I have always loved Ray Bradbury’s writing, both as a reader and as a teacher. His ability to create futuristic settings that accurately predict changes and their consequences – often painful consequences – has always provoked deep thought in both me and my students. I so loved teaching Fahrenheit 451, with its dire warnings ofthe potential impact of technology on free thought in the future. The protagonist’s wife wears thimble/seashell radios like today’s air pods and watches video on large parlor walls, realities today that were unforeseen by others in 1953. I always knew that his predictions proved uncannily accurate, but I never thought I’d see the book burning from Fahrenheit 451 come to pass now in our country. Sadly, it has.
On November 8, 2021, when the Spotsylvania County Public School Board in Virginia unanimously ordered its school libraries to begin removing “inappropriate” books, two board members, said they would like to see the removed books burned. One announced, “I think we should throw those books in a fire,” and another said he wants to “see the books before we burn them so we can identify within our community that we are eradicating this bad stuff” [time.com].
Since September, school libraries in at least seven states have removed books challenged by community members… Most of the challenged books so far, across fiction and non-fiction, are about race and LGBTQ identities [Ibid.].

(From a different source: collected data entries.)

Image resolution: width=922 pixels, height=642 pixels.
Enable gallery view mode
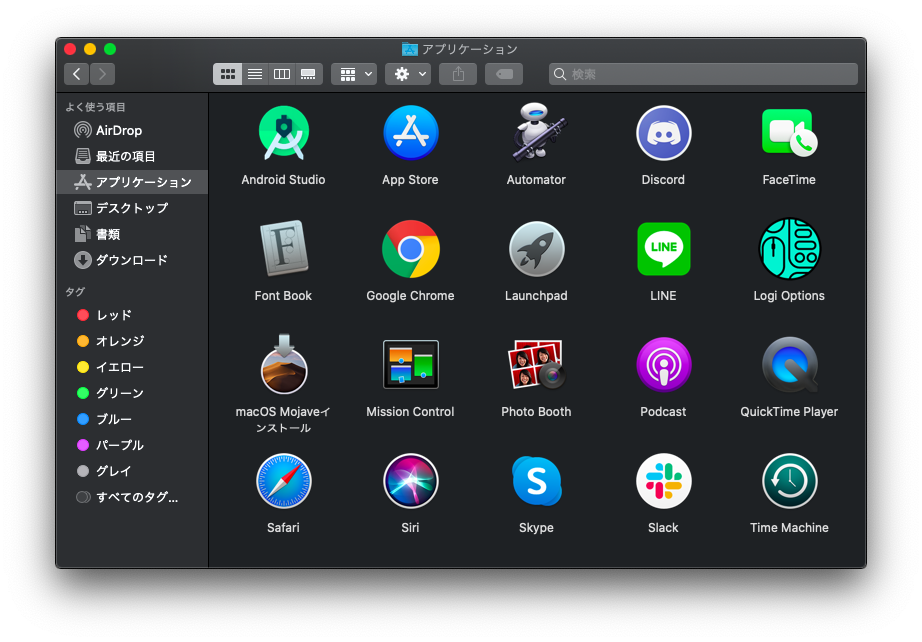pos(307,73)
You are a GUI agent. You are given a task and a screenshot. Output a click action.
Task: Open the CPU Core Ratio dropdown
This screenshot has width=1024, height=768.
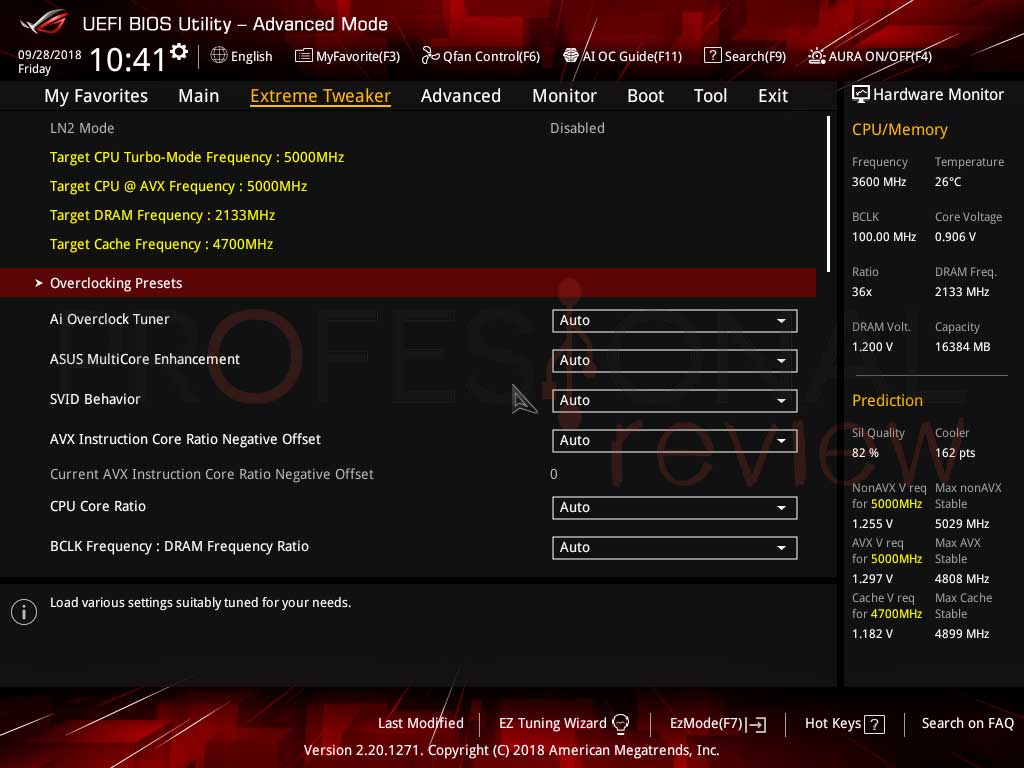pos(674,507)
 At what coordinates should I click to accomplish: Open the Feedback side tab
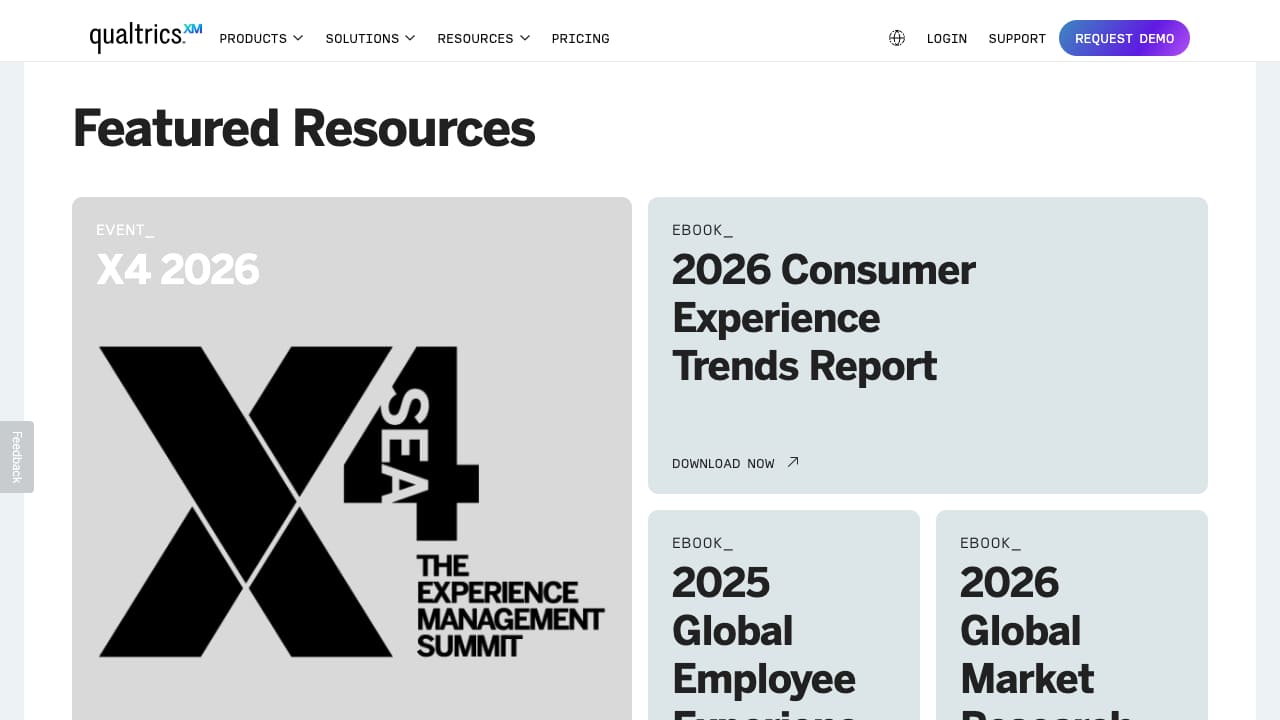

The Executive Director of the American Library Association’s Office for Intellectual Freedom warns that they are seeing “an unprecedented volume of challenges.” In twenty years of working for ALA, she “can’t recall a time when we had multiple challenges coming in on a daily basis” [Ibid.].
Challenges and book banning are not new. The vision that we should burn books and eliminate them from circulation, however, is. The culture wars that have been dividing this country have bred resistance to exposing readers to a range of ideas, especially about sexuality and race. “Schools around the country are scrutinizing and sometimes pulling books from the shelves, as backlash to stories centering on race, sex and queer identities becomes part of mainstream Republican politics” [WashPost]. It’s happening in Texas, where Gov. Greg Abbott (R) “ramped up the rhetoric this week with orders for a statewide probe of potential ‘criminal activity’ surrounding ‘pornography’ in schools” [Ibid.]. South Carolina Gov. Henry McMaster (R) seeks a similar investigation, and a Kansas school district temporarily froze library checkouts of 29 books after a parent complained before lifting the hold. [Ibid.] In Pennsylvania, a school district froze access to a long list of books and educational resources focused on people of color and anti-racism, including children’s picture books about civil rights icons Rosa Parks and Martin Luther King Jr,” before critics convinced them to restore the books [Ibid.].
Bess Levin reminds us of the history of book burning: For those unaware of the historical precedents, book burnings have a long and dark history tied to censorship and oppressive regimes, most famously the one in Nazi Germany led by Adolf Hitler. In 1933, Nazis burned thousands of books deemed “un-German,” including the works of Jewish authors like Albert Einstein and those of “corrupting foreign influences” like Ernest Hemingway” [Vanity Fair].
Those who demand removal and even burning of books that show a different worldview from theirs would deprive their children – indeed all learners – of the chance to learn empathy and understanding, to explore worlds and situations different from what they already know. A high school English teacher in Spotsylvania offers a compelling argument against her school board’s decision. Christine Emba acknowledges that reading Toni Morrison’s Beloved, one of the books under attack, made her very uncomfortable with its sex, violence, and mention of bestiality.
“It was a hard read. You felt bad. It was also an illuminating corrective, studied against the Virginia backdrop of Robert E. Lee worship, Stonewall Jackson fetishization, and the plantations where enslaved people, we heard in our history classes, worked mostly happily for noble, caring masters. The novel taught me the power of literature, how words could transmit deep emotion. It did keep me up at night, because I was grappling with the pain of another person, wondering how someone could get to such a place, how people could do these things to one another. The gory details of the book fled my mind in the ensuing years. But the feeling — I never forgot it” [WashPost]. She describes this battle over books as a “a referendum on empathy and responsibility. A vote on Americans’ duty to engage and bear witness to their country’s past, or on the “parental right” to continue to turn a blind eye and make sure that children do, too” [Ibid.].
Don’t we want learners to grapple with the human condition and to appreciate the power of literature to illuminate it? Book burning is the enemy of freedom of thought, and its current popularity scares me. I don’t want this prediction of Bradbury’s to thrive in this country.